Here are all the links from around the hockey world, and what I’m reading, while enjoying the return of Adolfo to Toucher and Rich this morning.

*Jack Eichel and Connor McDavid have received plenty of acclaim over the past couple of years as talented, young stars in the league, but Pro Hockey Talk’s James O’Brien details how things haven’t gone ideally for either of those youngsters, or their teams, this season. Clearly, it’s not at this level yet, but just think about the hype behind Taylor Hall and Tyler Seguin when they were drafted 1-2 back in 2010, and what they have, and haven’t, been able to accomplish in the league since that time.

*Outstanding rookie Brock Boeser credits a conversation with Vancouver Canucks coach Travis Green for helping spark his game this season.

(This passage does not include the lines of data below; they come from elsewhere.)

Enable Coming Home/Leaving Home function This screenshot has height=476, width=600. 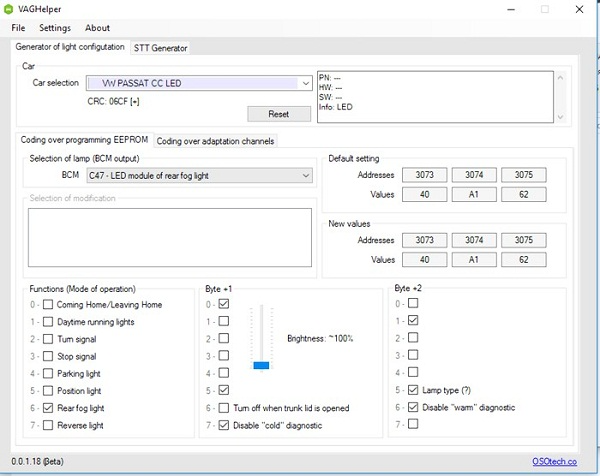[x=48, y=305]
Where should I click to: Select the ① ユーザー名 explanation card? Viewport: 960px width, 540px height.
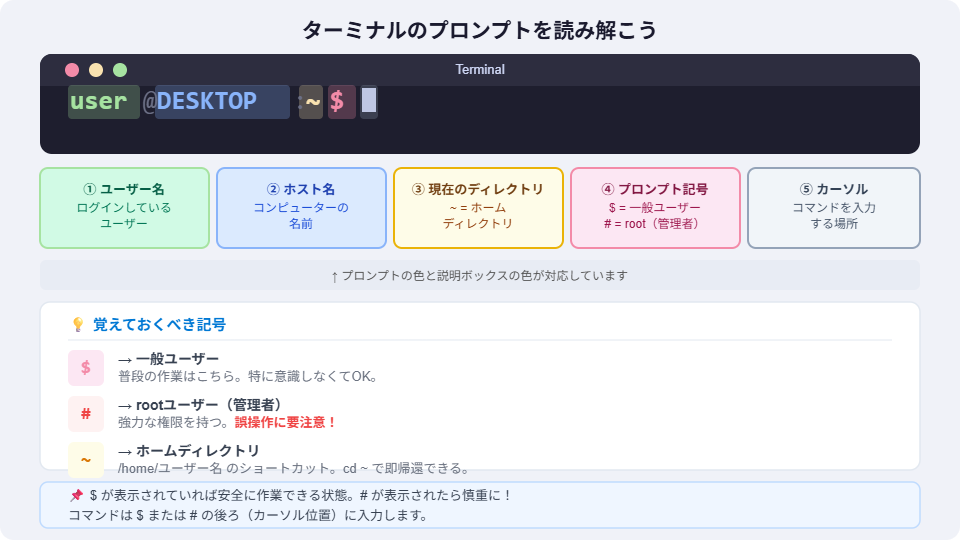[124, 207]
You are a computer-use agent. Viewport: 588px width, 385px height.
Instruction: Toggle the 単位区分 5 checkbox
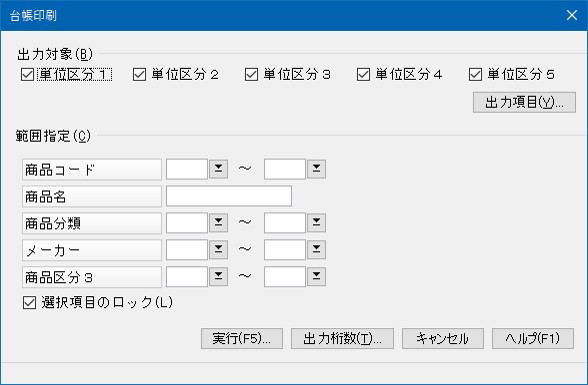click(x=475, y=74)
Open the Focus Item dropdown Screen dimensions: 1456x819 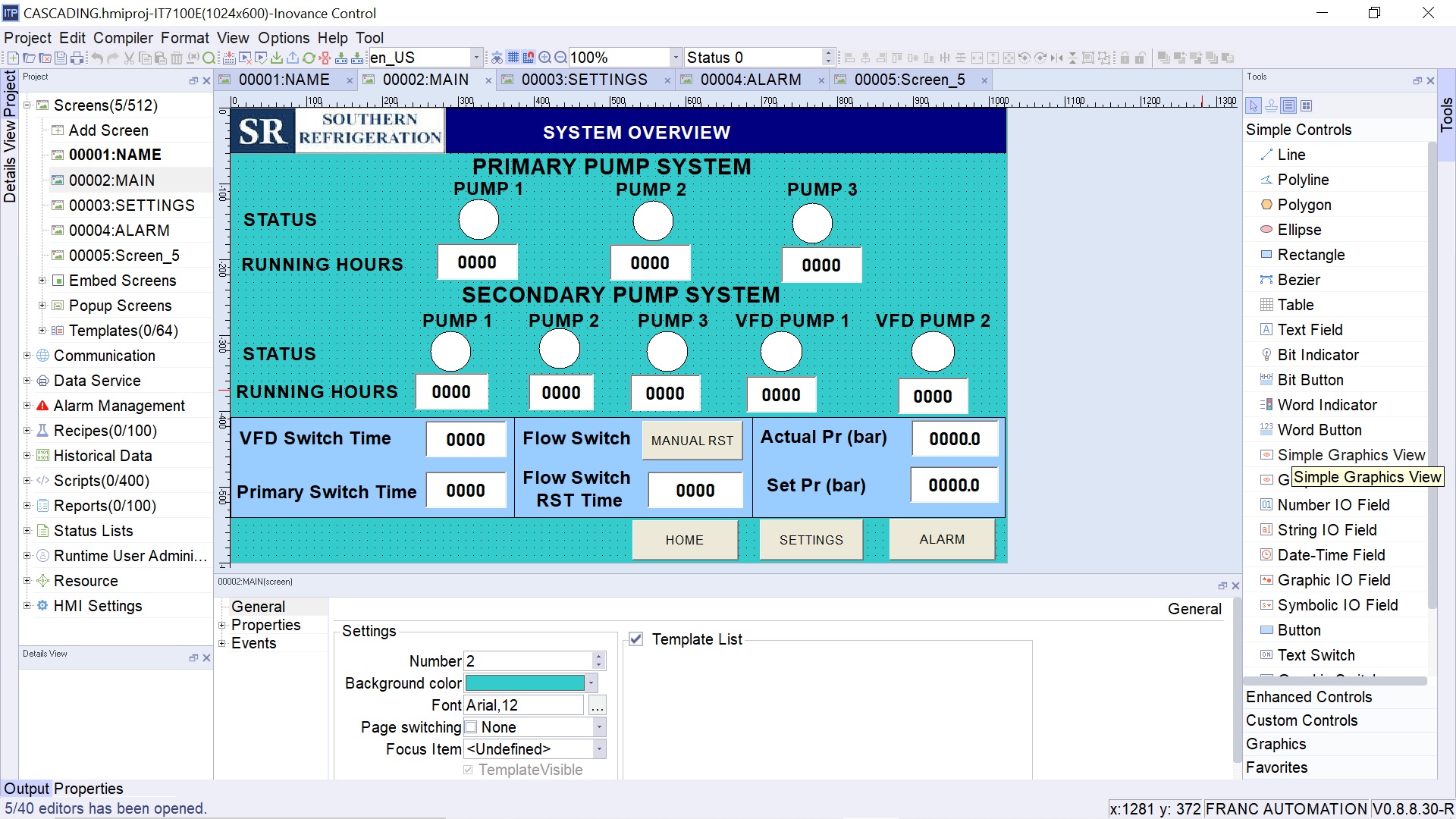point(599,749)
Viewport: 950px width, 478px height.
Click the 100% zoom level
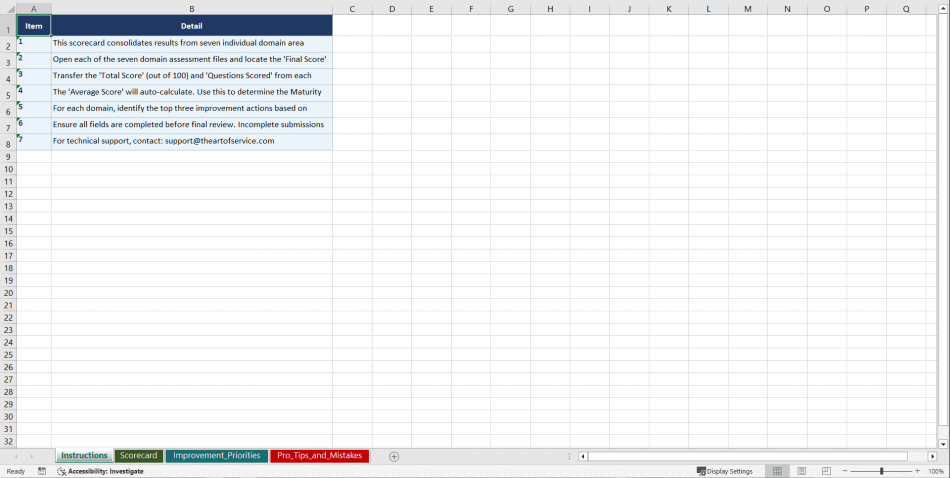936,471
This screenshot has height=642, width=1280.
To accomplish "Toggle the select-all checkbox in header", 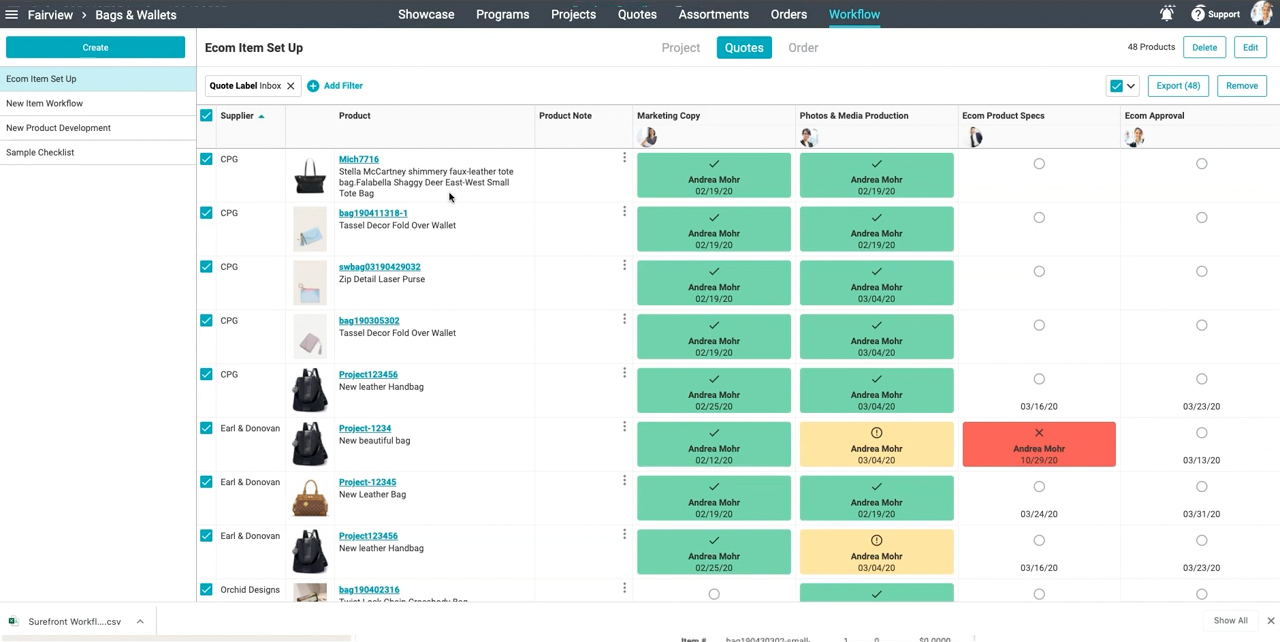I will tap(206, 116).
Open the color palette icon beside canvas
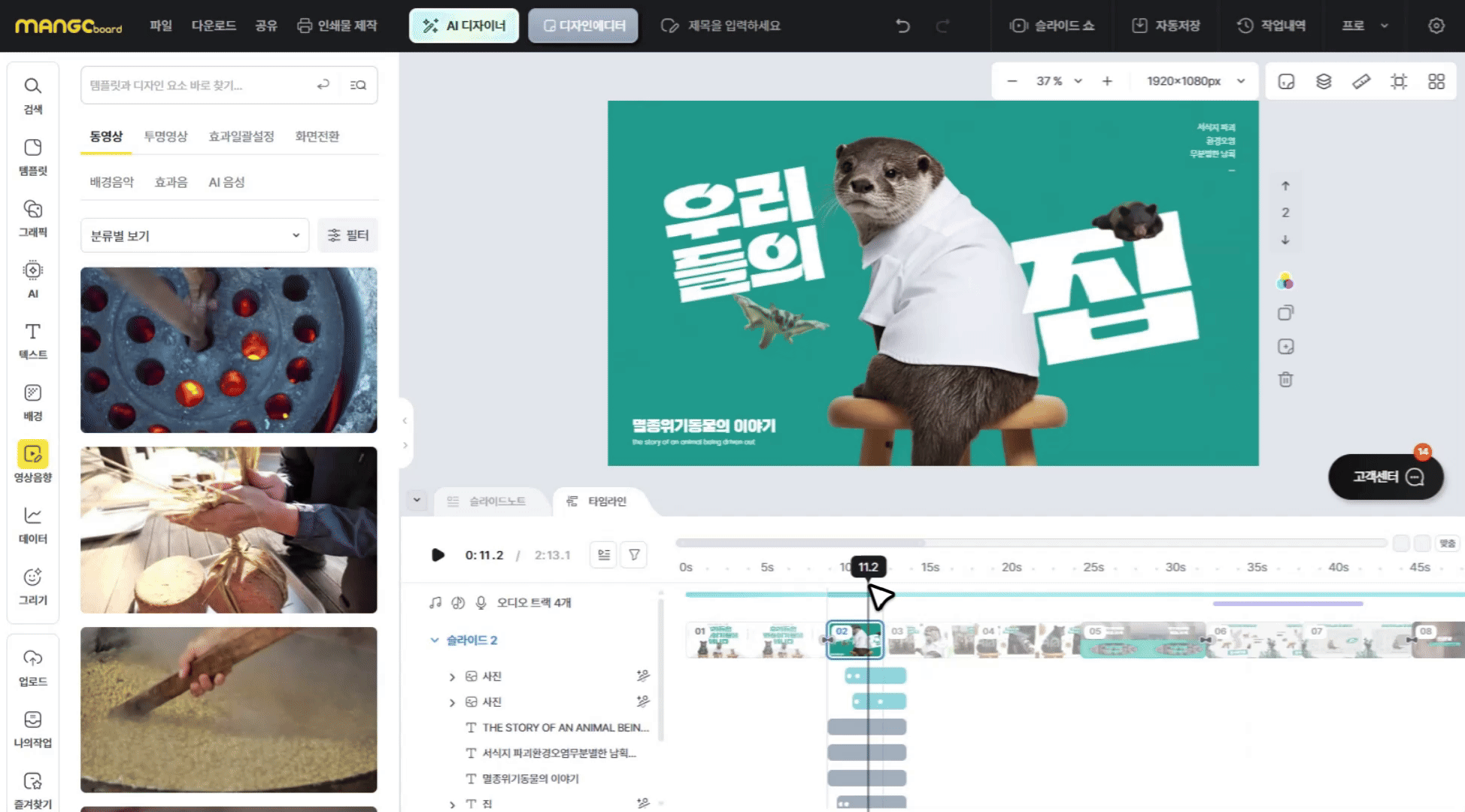 click(1285, 282)
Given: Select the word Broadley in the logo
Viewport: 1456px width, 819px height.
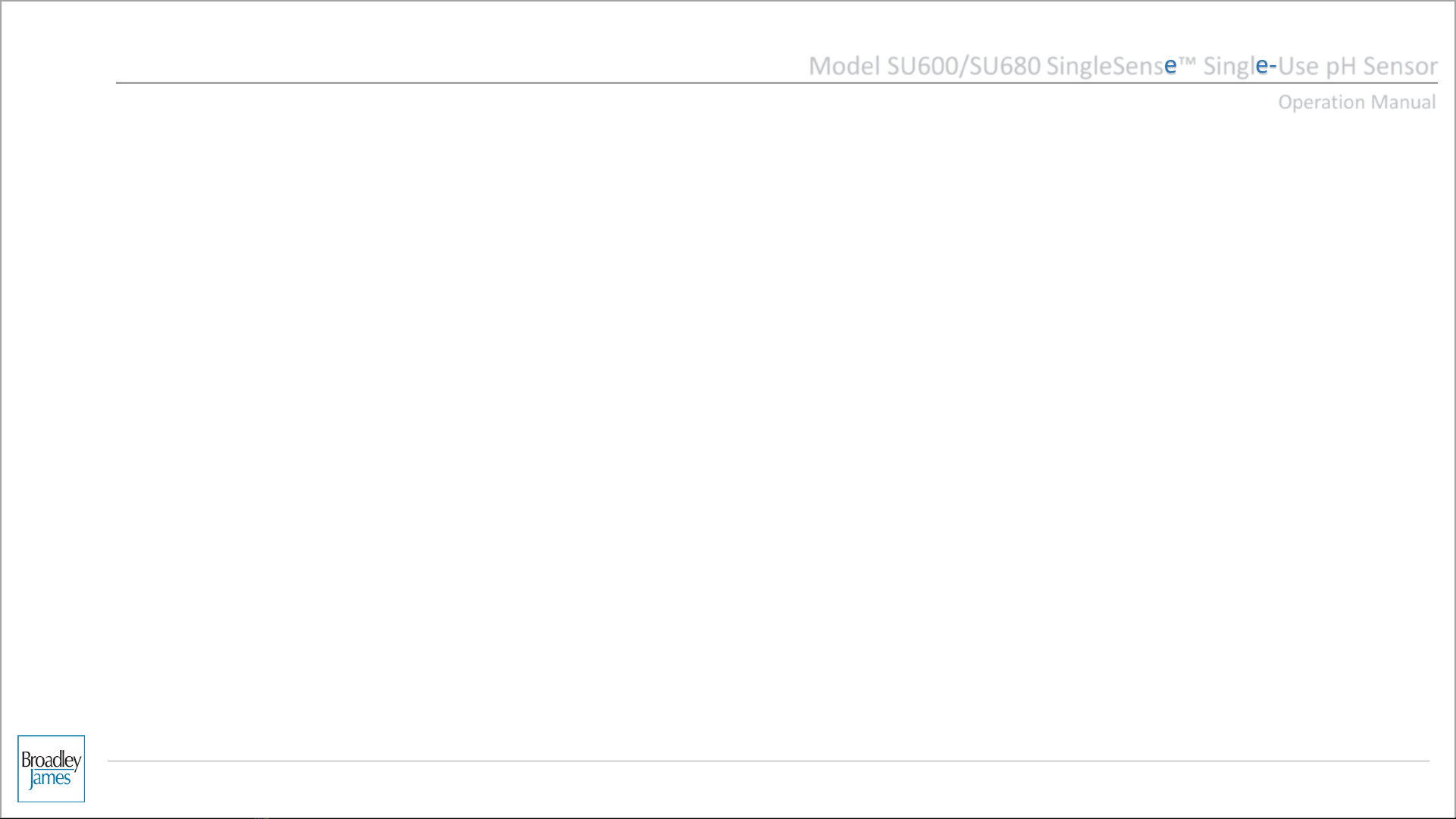Looking at the screenshot, I should pos(51,760).
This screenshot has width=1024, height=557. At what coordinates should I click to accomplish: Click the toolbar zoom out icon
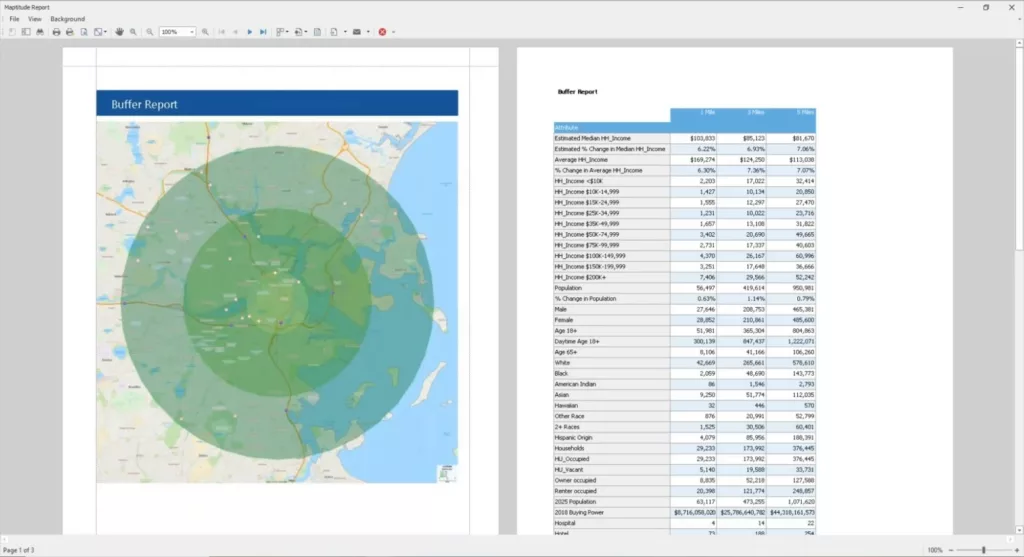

*Good video piece on the near miss of Wayne Gretzky almost playing for the Toronto Maple Leafs after dominating them in the playoffs.  

*Salivating for some hockey trades? The 10 potential NHL trade deadline targets around the league as we wait for players to become available for trade later in the season.  

*Hockeybuzz is asking what the NHL, and more specifically the Hockey Hall of Fame, has against goaltenders?

*For something completely different: A great piece from Drew Bledsoe on the tragic passing of former Patriots wide receiver Terry Glenn, and how his death came just as he seemed to be putting all the pieces of his life together.